Это была первая картина Шагала, которую он продал. Картину купил его покровитель Винавер. «Знаменитый адвокат, депутат, и все же любит он бедных евреев, спускающихся с невестой, женихом и музыкантами с горки на моей картине», – писал Шагал. Но еврейский критик Тугендхольд увидел в картине «нездоровую детскость… и тревожную напряженность современной еврейской «черты». Точно какие-то кровавые погромные страхи отравили его детство, и фантастика его зачастую казалась горячечным бредом больного ребенка». В автобиографии Шагал высказал предположение, что когда бы ни покинул Витебск, то «чем дальше я уходил, тем более испуганным я становился. В моем страхе пересечения «границы» и приближения к армейским лагерям мои цвета становились тусклыми, моя живопись скисала». Зять Шагала Мейер из разговоров с художником об этом периоде заключил, что в то время «фантазии Шагала все еще нуждались в защитном покрове этой ночной атмосферы – «духовного света севера», как он это называл».

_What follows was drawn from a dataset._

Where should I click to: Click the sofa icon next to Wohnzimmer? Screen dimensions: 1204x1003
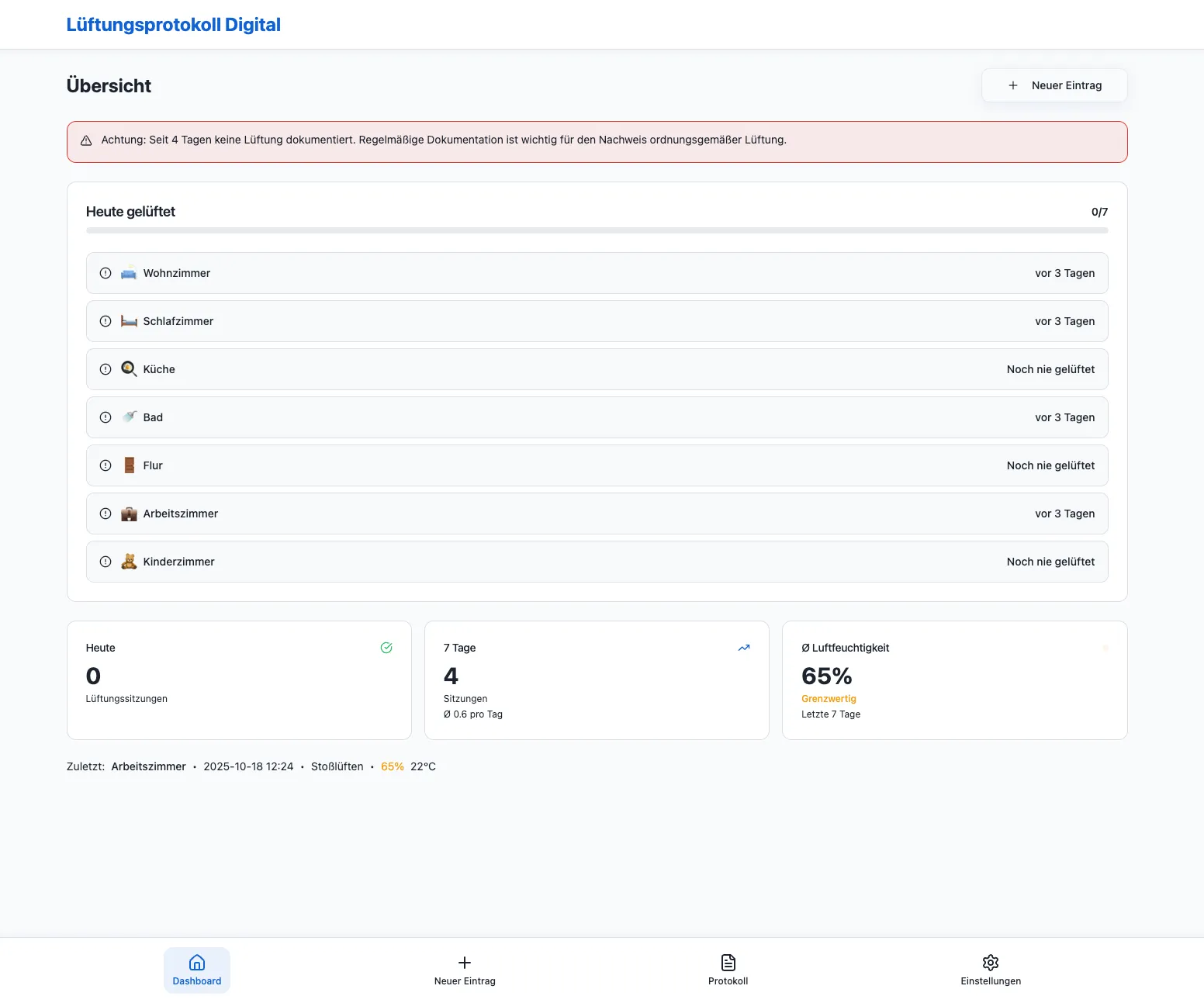[129, 273]
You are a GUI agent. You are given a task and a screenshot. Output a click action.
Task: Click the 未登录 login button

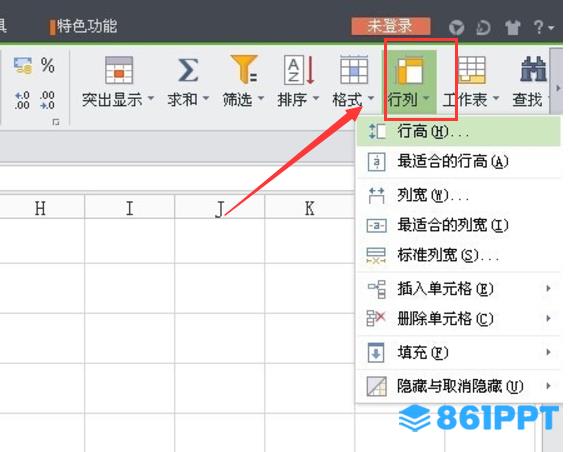[390, 26]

В холстах 1908–1909 годов доминировали черные, коричневые и грязно-зеленые тона. Шагал не чувствовал достаточной свободы, чтобы выражать себя, применяя смелые пигменты русских примитивистов или изгнанников Явленского и Кандинского или даже прозрачные тона работ художников «Мира искусства». Сильнее всего на Шагала по-прежнему влиял Рембрандт, но, даже допуская это, мрачность картин «Покойник» и «Русская свадьба» отражает его судорожную, с неосуществленными надеждами жизнь в Санкт-Петербурге. «Я ненавижу цвет русский или цвет Центральной Европы, – говорил Шагал Пьеру Шнейдеру в 1967 году. – Их цвет – это цвет их ботинок. Сутин, я сам – оставили все из-за цвета. Я был очень мрачным, когда приехал в Париж. Я был цвета картошки».